Suitable Flesh Review

Producer Brian Yuzna is no stranger to the goopy, gory world of Gordon’s Lovecraft horror. When asked if Yuzna offered any advice on making a Lovecraft horror feature, Lynch revealed a core mantra that he carried with him throughout production.

Lynch tells us, “To be honest, the only advice that he gave me was, ‘Just keep asking yourself ‘What would Stuart do?’ I wish I had a shirt, WWSD, and I used that every day on set if there was something where I felt like I was holding back too much or if there was a moment that felt like, ‘Could we find levity in this beat,’ or on the flip side, ‘Where do we make it hurt? Where do we feel like we’re going to piss some people off?’ That was an edict that I had every day, and that was something that came from Brian when we were sharing nachos that day.

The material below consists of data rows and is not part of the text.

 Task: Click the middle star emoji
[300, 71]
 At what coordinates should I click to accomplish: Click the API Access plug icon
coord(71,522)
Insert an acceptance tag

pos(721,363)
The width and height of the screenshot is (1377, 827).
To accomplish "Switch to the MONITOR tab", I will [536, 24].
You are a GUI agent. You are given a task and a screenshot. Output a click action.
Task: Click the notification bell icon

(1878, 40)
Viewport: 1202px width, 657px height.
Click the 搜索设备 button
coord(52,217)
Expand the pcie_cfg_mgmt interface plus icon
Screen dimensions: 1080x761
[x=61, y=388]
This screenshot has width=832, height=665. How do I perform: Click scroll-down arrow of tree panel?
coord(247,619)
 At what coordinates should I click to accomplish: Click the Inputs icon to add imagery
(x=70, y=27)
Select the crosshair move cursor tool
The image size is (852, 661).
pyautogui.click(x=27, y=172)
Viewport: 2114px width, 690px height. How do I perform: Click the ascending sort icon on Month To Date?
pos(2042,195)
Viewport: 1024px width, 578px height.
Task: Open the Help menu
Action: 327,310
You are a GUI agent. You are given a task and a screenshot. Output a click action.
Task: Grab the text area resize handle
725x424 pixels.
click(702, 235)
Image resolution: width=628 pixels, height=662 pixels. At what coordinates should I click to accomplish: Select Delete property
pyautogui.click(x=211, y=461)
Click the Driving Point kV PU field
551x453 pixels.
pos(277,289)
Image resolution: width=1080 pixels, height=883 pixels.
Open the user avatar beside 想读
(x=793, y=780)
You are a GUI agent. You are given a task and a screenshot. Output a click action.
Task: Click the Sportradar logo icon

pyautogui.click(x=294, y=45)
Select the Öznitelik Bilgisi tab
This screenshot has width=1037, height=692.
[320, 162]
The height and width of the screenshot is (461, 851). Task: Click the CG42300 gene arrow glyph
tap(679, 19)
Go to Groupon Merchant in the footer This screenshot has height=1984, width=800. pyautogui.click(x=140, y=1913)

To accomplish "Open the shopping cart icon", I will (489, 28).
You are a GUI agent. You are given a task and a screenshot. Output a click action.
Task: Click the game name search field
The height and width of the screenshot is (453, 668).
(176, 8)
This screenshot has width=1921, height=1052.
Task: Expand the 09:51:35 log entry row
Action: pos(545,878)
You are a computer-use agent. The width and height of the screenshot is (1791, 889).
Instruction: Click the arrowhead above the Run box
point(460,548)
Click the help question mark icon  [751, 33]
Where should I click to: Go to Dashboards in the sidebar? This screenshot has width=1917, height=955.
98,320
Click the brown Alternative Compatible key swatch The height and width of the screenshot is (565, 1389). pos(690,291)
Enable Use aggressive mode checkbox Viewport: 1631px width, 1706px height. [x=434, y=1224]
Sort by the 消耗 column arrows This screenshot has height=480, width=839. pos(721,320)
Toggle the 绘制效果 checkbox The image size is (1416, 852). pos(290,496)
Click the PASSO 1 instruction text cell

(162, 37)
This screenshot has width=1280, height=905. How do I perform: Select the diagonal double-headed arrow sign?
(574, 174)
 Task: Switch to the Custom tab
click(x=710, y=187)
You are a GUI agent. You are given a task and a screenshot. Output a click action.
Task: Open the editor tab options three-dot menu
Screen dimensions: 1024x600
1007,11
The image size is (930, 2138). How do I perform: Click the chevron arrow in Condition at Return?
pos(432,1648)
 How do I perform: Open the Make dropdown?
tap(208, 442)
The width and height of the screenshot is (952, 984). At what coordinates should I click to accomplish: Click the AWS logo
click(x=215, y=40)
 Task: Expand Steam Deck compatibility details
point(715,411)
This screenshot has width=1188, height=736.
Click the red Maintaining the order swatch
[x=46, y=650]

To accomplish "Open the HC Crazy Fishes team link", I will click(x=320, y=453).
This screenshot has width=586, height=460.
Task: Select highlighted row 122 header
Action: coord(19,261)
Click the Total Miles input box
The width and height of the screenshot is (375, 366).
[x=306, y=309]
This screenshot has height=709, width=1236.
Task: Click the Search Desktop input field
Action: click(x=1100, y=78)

“He just kept saying, ‘Just keep asking yourself, what would Stuart do,’ because he knew this project was near and dear to Stuart before he passed. That’s how it was presented to me, and I wanted to do right by him. I felt a little bit like that position that Spielberg was in when he was doing AI when Kubrick passed that project on to him. Even if I get one person to feel like this might have been something that Stuart’s spirit was infused in us, then I feel like we did our jobs right.

Expect to hear a lot more on Suitable Flesh as it gears up for release later this year.